> **What needs to be done**
From the entries below, extract every line that includes the word "computer".

> **Data listing**
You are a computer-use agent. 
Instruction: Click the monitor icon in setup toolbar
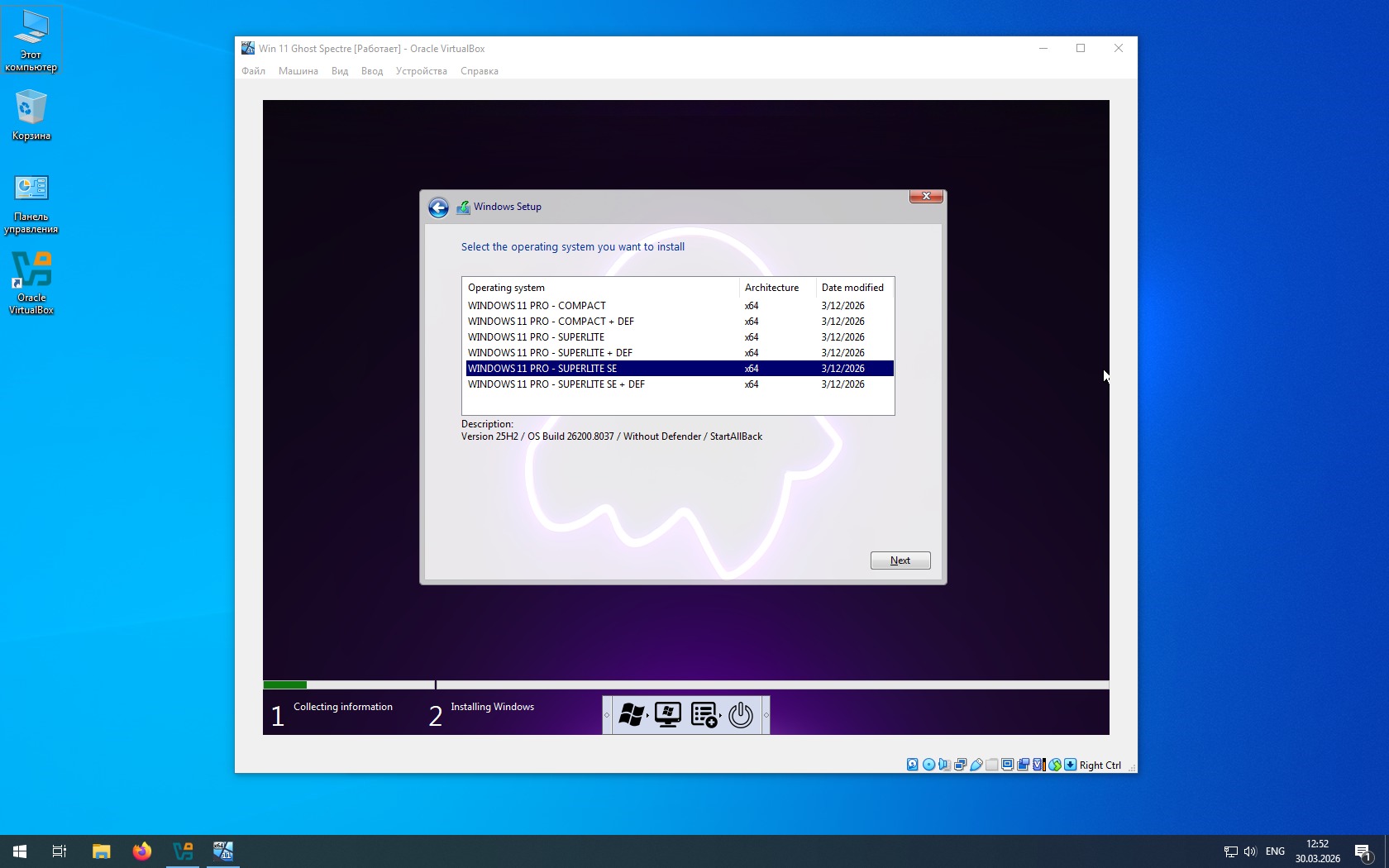667,715
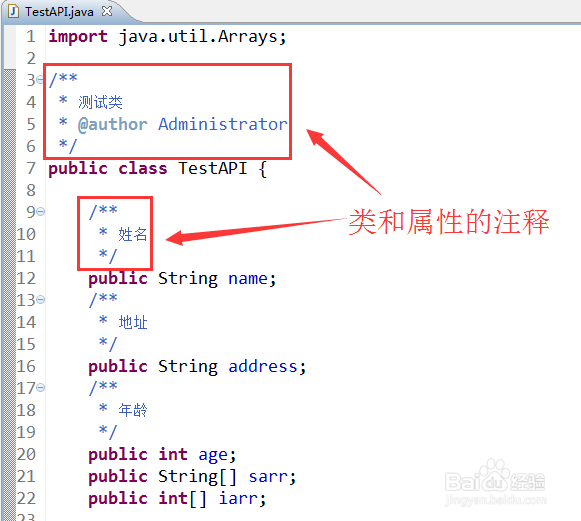The width and height of the screenshot is (581, 521).
Task: Click the red annotation text 类和属性的注释
Action: [449, 222]
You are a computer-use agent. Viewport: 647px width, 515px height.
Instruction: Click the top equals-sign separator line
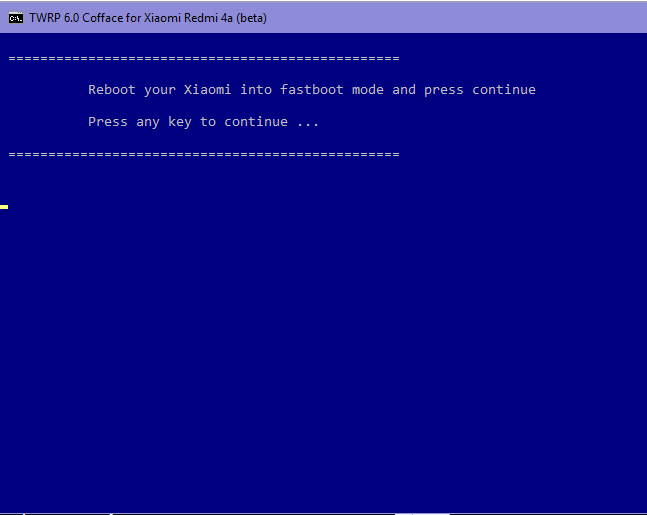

> **Output**
You are a computer-use agent. 
You are a computer-use agent. Viewport: 647px width, 515px height.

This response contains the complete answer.